Norrin’s transition to kindergarten was a 3 year process. This is our Turning 5 experience.
When Norrin was diagnosed with autism in 2008, I felt like I had fallen down a rabbit hole. By September 2010, I had found myself in the darkest corner of the deepest hole. I had lost a baby during my 14th week of pregnancy and it was Norrin’s last year before starting kindergarten. As a way of coping with my depression, I returned to graduate school. And one of my course assignments was to establish an online presence as a writer. That’s how my first blog was born.
I created AutismWonderland to chronicle the transition to kindergarten.
The blog was meant to be just a semester project. But by December, I felt the need to continue. Between 2010 – 2012 I wrote about the schools I toured, the application process, the rejection, the search for an attorney, filing for an impartial hearing/suing the Department of Education and Norrin failing kindergarten. Those two years were the most trying of my life.
Last year I launched Atypical Familia because I found myself emerging from the rabbit hole and I felt it was time to start over.
I’ve since connected with a support group of autism parents in The Bronx. Many of them are going through the Turning 5 process. And it has brought back so many memories. Being in that moment makes it so hard to see the light at the end of the tunnel.
Many have asked me about my experience and how I got through it. These series of posts from my AutismWonderland blog will take you through our Turning 5 journey.
10/20 The Pool of Tears – I cried. A lot. I didn’t write a post about every breakdown I had. But I spent a lot of nights like this.
12/6 Whatever It Takes – My Forrest Gump’s mom moment.
12/10 Turning 5 – Part 1 – The real beginning of the process. The difference between having a “typical” kid and one with special needs. The tours, the applications – all the things that needed to be done.
1/22 Autism Ain’t Cheap – Just in case you didn’t know. Especially in a city like New York, it can feel like a huge racket.
1/26 Trying to find an attorney Pro Bono – Some suggested I try to find an attorney to take my case pro bono, so much easier said than done. This is a recap of a phone call I tried to make. What’s not in the post: Even though I work for attorneys – not a single one was willing to provide any guidance.
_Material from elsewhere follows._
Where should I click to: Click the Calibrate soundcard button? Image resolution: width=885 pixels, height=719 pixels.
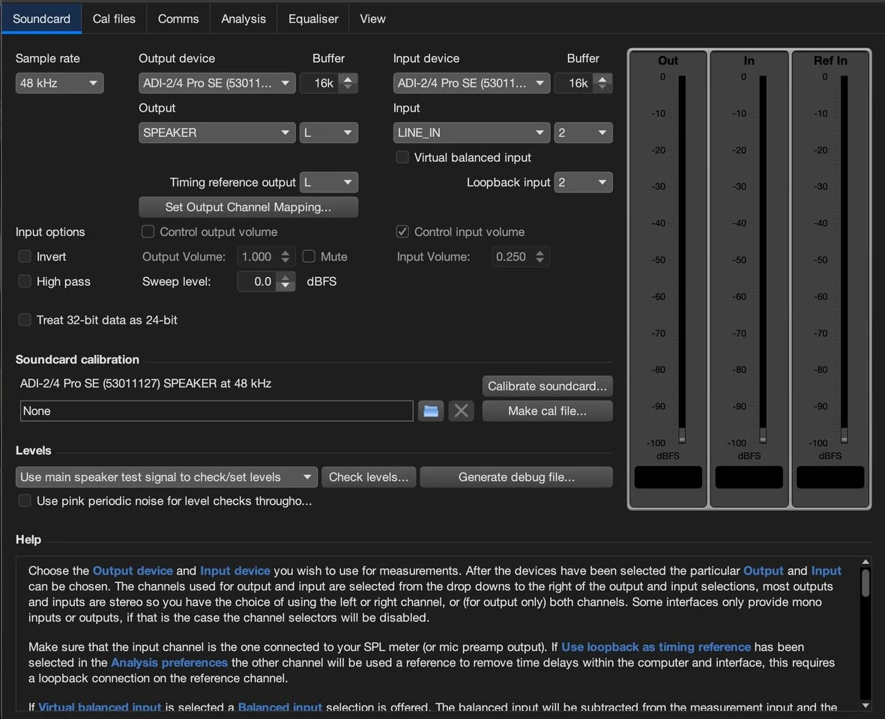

Not even my boss – whose spouse is an attorney (that works at a major law firm) and has done special ed pro bono cases in the past. I asked my boss if the spouse could provide a name of someone in NY – not to call in a favor. My boss said, “I’ll ask and let you know.” My boss never did.
2/15 Settling isn’t an option – During the process, someone told me to just settle for a public school.
4/6 The $93, 000 Question – Of course, the only school that accepted Norrin was the one completely out of our reach.
4/16 The Big One – a Recap of my Turning 5 meeting with The DOE. It’s funny, in a not so funny way.
5/19 Hope is on the Horizon Program – Touring the Horizon program at P.S. 25 (The Bronx), a public school special education program for kids with autism.
6/28 Stepping Up Melting Down – After attending Norrin’s Stepping Up Ceremony – I question my decision for the millionth time.
9/11 Doubt – This was the beginning of a very tough school year. I knew that I would have to start the search all over again.
3/21 I Cannot Lose Him – Starting the Turning 5 process and searching for a new school all over again. After touring a District 75 school – P.S. 10 – in The Bronx.
4/18 – All I Want For The Boy – Have you ever filled out a school application for a special needs child? They are often pages long and tedious to fill out. But there’s always one question that makes me pause and think about all I want for my kid.
5/8 Sometimes Things Fall Apart – By May I was already physically and emotionally exhausted. So much had happened between September and May that I couldn’t blog about. And this day was just one more thing to add to my long list of things that had gone wrong.
5/12 Student of the month – There are 10 months in a school year. There were 6 students in Norrin’s class. Was I wrong to think that every kid be picked for student of the month at least once?
6/27 He Failed Kindergarten – Yup. My kid failed kindergarten. No, I wasn’t disappointed. I didn’t even care.
8/20 Suing the Department of Education – During Norrin’s kindergarten year, I had to file for impartial hearing twice. Once for reimbursement and once to secure private school placement.
The Turning 5 process kicked my ass! I don’t ever remember feeling so helpless and stressed out. But it was the road that led me to the most appropriate school for Norrin.
If you’re down the Turning 5 rabbit hole and you’re having trouble seeing the light – trust me when I say, you will. IT GETS BETTER! Not easier, just better. Your fight will have been worth it. Because once you get your child in the right school, life becomes a little bit better and not so stressful. HANG IN THERE!